Extracted data entries

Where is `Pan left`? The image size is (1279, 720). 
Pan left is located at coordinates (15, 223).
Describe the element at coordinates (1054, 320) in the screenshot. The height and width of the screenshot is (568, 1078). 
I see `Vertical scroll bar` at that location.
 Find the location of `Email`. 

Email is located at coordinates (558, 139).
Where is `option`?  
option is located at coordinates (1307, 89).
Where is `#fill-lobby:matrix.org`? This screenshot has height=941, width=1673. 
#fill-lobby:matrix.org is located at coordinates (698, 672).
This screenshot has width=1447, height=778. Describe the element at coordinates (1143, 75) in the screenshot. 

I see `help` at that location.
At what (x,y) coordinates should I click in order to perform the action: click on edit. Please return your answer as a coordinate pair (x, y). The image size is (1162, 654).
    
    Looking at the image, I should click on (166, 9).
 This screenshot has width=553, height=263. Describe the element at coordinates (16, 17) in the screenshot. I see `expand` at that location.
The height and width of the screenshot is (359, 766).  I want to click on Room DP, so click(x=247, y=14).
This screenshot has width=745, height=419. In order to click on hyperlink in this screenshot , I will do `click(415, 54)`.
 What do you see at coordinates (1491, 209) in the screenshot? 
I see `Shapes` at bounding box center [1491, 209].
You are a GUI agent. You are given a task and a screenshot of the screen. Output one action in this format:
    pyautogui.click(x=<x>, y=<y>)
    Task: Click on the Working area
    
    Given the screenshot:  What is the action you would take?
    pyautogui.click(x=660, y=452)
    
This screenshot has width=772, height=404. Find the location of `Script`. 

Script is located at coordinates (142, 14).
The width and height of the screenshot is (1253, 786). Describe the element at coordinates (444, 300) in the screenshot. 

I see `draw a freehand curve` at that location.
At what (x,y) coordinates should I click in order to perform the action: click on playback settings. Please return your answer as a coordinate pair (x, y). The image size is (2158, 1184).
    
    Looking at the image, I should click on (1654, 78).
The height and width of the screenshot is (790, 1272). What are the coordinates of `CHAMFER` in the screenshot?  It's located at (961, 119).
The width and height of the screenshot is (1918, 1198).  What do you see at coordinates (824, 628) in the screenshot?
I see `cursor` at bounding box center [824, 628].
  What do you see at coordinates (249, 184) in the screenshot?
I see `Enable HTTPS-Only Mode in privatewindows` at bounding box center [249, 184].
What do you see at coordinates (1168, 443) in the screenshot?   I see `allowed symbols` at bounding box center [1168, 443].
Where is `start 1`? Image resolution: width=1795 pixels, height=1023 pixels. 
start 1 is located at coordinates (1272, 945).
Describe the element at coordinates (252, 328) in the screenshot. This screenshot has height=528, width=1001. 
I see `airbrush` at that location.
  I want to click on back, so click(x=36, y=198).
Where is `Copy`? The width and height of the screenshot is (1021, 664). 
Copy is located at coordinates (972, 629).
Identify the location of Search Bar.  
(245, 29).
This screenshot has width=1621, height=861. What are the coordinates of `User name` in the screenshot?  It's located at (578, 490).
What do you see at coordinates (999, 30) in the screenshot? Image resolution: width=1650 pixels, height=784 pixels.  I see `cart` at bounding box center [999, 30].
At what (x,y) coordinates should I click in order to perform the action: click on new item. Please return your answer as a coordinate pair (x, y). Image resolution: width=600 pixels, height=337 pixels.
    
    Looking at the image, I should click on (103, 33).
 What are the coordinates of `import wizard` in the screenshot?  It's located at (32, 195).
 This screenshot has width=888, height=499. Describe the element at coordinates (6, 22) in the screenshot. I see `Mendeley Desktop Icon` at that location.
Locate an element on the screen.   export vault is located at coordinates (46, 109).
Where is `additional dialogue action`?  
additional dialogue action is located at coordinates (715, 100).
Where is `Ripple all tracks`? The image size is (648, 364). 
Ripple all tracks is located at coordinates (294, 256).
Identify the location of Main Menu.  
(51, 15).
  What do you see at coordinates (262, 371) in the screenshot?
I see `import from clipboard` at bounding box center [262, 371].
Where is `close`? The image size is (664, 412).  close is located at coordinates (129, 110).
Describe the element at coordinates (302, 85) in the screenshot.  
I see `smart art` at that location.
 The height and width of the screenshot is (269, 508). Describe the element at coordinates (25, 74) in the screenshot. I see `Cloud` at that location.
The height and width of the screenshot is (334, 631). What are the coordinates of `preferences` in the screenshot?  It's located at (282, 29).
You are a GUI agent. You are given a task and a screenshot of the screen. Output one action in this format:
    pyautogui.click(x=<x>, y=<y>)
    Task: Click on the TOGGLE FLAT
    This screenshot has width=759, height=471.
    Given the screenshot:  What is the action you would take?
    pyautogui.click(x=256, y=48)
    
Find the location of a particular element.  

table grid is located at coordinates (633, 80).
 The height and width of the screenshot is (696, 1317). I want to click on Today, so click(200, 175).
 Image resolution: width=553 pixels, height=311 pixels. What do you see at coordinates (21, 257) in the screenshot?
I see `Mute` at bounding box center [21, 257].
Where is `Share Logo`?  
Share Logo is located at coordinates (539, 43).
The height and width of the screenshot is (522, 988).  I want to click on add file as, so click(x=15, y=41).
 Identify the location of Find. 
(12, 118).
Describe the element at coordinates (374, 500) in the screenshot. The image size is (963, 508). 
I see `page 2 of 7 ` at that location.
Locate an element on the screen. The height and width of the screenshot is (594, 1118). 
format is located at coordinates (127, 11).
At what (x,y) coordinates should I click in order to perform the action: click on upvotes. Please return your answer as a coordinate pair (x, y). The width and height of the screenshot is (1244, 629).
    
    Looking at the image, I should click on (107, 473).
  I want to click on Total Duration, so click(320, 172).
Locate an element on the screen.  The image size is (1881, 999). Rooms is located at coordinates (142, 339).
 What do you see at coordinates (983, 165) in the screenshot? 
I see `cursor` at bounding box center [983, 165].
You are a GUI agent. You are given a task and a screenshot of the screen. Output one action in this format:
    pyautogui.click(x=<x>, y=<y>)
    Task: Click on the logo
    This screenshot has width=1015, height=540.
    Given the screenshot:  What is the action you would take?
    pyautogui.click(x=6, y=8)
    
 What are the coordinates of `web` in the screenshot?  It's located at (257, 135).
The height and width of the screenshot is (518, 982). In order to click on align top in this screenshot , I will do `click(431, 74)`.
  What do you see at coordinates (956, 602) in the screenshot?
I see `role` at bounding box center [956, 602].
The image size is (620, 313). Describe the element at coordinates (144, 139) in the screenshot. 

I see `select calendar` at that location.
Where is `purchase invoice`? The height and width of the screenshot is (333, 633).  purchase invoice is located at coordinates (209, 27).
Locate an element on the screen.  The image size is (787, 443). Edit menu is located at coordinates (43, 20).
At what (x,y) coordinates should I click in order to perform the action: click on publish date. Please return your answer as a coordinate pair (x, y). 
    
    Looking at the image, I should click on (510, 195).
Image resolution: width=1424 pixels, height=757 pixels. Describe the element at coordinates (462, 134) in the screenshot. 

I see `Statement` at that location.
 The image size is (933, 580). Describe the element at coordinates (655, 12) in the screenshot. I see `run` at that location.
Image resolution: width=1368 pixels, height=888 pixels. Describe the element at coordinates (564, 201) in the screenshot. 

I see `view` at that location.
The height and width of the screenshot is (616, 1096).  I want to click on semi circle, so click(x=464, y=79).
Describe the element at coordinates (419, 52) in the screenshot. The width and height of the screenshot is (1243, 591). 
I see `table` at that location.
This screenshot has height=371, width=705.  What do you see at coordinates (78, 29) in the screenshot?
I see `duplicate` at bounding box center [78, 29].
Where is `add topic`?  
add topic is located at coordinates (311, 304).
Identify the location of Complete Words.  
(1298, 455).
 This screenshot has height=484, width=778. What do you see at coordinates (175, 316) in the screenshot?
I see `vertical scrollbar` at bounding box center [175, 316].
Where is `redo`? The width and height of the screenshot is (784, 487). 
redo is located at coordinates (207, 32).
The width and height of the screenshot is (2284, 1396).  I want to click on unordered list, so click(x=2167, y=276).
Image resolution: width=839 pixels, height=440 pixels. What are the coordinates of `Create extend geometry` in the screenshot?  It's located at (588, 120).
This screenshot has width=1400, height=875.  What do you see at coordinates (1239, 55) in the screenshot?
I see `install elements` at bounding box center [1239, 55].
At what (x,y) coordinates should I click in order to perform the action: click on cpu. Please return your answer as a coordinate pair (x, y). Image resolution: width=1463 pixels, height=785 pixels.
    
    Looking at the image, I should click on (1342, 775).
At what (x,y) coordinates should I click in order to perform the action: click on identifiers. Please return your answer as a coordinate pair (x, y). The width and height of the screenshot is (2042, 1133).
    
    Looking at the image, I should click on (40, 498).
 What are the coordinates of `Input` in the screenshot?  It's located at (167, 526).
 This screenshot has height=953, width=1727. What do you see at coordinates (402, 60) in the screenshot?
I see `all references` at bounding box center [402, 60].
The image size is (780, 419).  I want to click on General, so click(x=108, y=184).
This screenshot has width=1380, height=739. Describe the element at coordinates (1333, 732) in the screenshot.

■ CHALLENGE ■
Lay out as a numbered list the part of the material that opens with the line containing "The width and height of the screenshot is (1918, 1198)." and closes with the line containing "Copy is located at coordinates (972, 629).", leaving out blank lines.

■ OUTPUT FOR THIS EXERCISE ■
1. The width and height of the screenshot is (1918, 1198).  What do you see at coordinates (824, 628) in the screenshot?
2. I see `cursor` at bounding box center [824, 628].
3.   What do you see at coordinates (249, 184) in the screenshot?
4. I see `Enable HTTPS-Only Mode in privatewindows` at bounding box center [249, 184].
5. What do you see at coordinates (1168, 443) in the screenshot?   I see `allowed symbols` at bounding box center [1168, 443].
6. Where is `start 1`? Image resolution: width=1795 pixels, height=1023 pixels. 
7. start 1 is located at coordinates (1272, 945).
8. Describe the element at coordinates (252, 328) in the screenshot. This screenshot has height=528, width=1001. 
9. I see `airbrush` at that location.
10.   I want to click on back, so click(x=36, y=198).
11. Where is `Copy`? The width and height of the screenshot is (1021, 664). 
12. Copy is located at coordinates (972, 629).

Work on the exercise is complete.